Hamas calls off truce with Israel after 10 die
Hamas supporters attend a rally against Israeli air strikes in Gaza June 9, 2006. (Eliana Aponte/Reuters)
By Nidal al-Mughrabi
June 9,2006
GAZA (Reuters) -Islamic militant group Hamas called off a 16-month-old truce with Israel on Friday after attacks blamed on Israeli forces killed 10 Palestinians, including three children playing on a beach.
Israel's army, which had been shelling northern Gaza to curb rocket fire by militants, said it was investigating the deaths.
Hamas, sworn to destroying the Jewish state, vowed to revive a campaign marked by suicide bombings that it put on hold well before winning elections that gave it control of the Palestinian government in March.
Renewed violence could bury Western hopes of pressuring Hamas to soften its stand and raise questions over a referendum that Palestinian President Mahmoud Abbas planned on a statehood proposal implicitly recognizing Israel.
"The Israeli massacres represent a direct opening battle," Hamas's armed wing said in a statement echoed by its political leaders.
"The earthquake in the Zionist cities will resume and the herds of occupiers have no choice but to prepare the coffins or the departing luggage."
There was no immediate comment on Hamas's announcement from Israel or from Abbas, locked in a power struggle with the Islamists.
Palestinian officials said Israeli air strikes and artillery fire killed 10 Palestinians in Gaza, the highest Palestinian toll in a single day since 2004. Seven people, including five from the same family, were killed in what Palestinian officials said was Israeli shellfire from boats on to a crowded beach.
Among the dead were three children, aged 1, 3 and 10. Their sister, who had been swimming, survived.

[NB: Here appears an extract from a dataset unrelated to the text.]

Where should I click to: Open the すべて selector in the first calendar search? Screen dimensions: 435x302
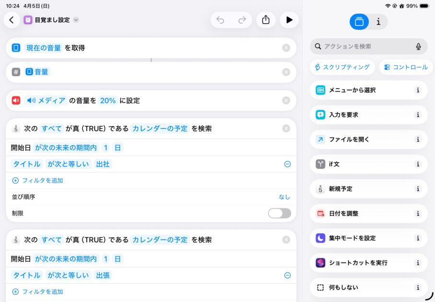51,128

Twenty people were wounded. Covered in blood, children screamed as adults carried the wounded and dead from the sand.
Israel regularly shells parts of the northern Gaza Strip used by militants to fire rockets over the border. The army said it had suspended all shelling and begun an investigation. A commander said he regretted any civilian deaths.
ARMY INVESTIGATING
"We did not fire into a place where there were innocents," Major-General Yoav Galant told reporters. "We are exploring two possibilities, a wrongly aimed artillery shell or an independent incident we were not involved in."
He did not say who else might have been behind the deaths.
In a separate incident, an Israeli airstrike killed three men that the army said it believed had just fired rockets into Israel. Palestinians said the men were civilians.
Militants had stepped up rocket fire from Gaza on Friday following Israel's killing on Thursday of senior militant Abu Samhadana, who had also been appointed by Hamas as a top security commander.
Abbas called the deaths on the beach "a bloody massacre" and declared three days of mourning.
Prime Minister Ismail Haniyeh, also a Hamas leader and a political opponent of Abbas, called the deaths a "war crime" and urged Jordan and Egypt, both mediators in past Israeli-Palestinian talks, to intervene.
Hamas spokesman Sami Abu Zuhri confirmed the militant group would renew its attacks.
"I believe that amid the continued bloodshed of our people and the horrific images of massacres, there is no place for silence," Abu Zuhri said.
The bloodshed on Friday added to tensions after Haniyeh made a last-minute appeal to Abbas to abandon a referendum on a statehood proposal that has been rejected by the Islamist group.
Abbas was expected to issue a decree on Saturday that would allow a referendum by July 31, setting a date for a showdown with Hamas.
Haniyeh said it had "no legal and constitutional basis."
The proposed manifesto implicitly recognizes Israel by calling for a Palestinian state on all of the Gaza Strip and the occupied West Bank, which Israel captured in the 1967 Middle East war. Israel withdrew from the Gaza Strip last year.